» **Task description**
Could you write out the records exactly as they are given?
Data provided Block Start
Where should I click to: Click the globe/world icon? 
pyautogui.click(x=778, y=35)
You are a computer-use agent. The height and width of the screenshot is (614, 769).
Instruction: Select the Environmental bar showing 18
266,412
Data provided Block End
» **Exercise response**
Where should I click to: Click the globe/world icon? 
pyautogui.click(x=778, y=35)
You are a computer-use agent. The height and width of the screenshot is (614, 769).
Instruction: Select the Environmental bar showing 18
266,412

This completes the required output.